START Record excerpts
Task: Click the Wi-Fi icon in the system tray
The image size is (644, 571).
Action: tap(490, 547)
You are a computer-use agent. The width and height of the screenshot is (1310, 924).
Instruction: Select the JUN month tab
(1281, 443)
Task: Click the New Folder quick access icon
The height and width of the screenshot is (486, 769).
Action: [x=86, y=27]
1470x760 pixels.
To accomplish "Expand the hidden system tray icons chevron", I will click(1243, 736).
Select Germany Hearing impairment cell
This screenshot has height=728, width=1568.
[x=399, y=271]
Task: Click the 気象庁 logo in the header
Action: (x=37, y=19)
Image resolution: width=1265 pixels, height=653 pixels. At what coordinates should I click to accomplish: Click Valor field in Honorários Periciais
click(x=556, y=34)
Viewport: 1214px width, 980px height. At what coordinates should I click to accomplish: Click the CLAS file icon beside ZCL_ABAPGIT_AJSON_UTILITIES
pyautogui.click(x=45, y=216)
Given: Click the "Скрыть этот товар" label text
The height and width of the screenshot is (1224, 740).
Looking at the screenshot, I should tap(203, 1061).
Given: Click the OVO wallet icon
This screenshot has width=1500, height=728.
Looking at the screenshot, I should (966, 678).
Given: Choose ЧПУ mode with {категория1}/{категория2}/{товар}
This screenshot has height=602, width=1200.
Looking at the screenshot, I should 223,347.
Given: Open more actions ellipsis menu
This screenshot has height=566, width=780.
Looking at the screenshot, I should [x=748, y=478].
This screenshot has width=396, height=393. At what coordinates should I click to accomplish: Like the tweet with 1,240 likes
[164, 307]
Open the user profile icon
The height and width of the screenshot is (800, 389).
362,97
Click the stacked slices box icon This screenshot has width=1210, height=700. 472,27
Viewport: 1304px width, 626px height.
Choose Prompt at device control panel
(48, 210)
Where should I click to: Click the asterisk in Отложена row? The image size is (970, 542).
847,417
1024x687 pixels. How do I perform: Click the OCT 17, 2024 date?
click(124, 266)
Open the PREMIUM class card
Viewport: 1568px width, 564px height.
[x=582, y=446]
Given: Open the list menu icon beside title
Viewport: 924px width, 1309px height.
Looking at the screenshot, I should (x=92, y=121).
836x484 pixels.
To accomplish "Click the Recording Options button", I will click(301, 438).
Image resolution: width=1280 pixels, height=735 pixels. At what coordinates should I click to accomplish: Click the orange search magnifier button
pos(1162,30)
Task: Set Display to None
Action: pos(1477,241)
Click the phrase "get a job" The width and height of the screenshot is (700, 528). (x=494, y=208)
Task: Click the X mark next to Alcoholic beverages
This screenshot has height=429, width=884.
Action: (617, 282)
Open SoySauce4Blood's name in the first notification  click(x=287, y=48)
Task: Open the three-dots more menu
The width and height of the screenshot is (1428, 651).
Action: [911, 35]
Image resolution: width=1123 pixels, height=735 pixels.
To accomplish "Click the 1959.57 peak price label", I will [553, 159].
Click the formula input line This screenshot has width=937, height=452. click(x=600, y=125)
END Record excerpts
What is expected -
Pull each line holding "label" out of the listing.

Exercise response -
Given: Click the "Скрыть этот товар" label text
To accomplish "Click the 1959.57 peak price label", I will [553, 159].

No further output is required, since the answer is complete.